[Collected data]
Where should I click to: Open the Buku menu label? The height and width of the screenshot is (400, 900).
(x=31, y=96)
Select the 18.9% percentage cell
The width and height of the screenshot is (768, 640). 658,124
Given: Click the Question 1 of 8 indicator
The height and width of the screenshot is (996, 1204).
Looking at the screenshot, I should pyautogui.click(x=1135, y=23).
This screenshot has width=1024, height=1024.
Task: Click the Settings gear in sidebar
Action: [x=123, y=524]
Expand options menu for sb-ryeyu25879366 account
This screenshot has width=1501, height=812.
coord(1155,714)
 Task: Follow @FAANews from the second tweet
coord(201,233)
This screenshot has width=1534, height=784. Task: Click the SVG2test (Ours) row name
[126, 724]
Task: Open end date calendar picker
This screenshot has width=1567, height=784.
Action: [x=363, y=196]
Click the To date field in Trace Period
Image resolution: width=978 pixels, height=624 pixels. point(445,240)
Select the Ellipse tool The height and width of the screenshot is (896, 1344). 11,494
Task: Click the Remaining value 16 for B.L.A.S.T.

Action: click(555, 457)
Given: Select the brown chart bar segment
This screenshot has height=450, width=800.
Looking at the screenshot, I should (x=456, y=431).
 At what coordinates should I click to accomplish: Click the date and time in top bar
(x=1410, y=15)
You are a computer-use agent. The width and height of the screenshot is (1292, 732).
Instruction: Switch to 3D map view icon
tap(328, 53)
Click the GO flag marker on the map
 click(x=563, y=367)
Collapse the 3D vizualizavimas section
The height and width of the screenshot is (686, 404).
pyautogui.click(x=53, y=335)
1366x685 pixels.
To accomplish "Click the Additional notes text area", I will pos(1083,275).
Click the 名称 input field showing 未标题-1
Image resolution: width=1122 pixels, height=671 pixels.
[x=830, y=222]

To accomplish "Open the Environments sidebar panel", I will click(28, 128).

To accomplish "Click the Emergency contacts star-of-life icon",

● Your assignment: A bare number is expected: how many lines above contain the word "will"?

● Result of this task: 2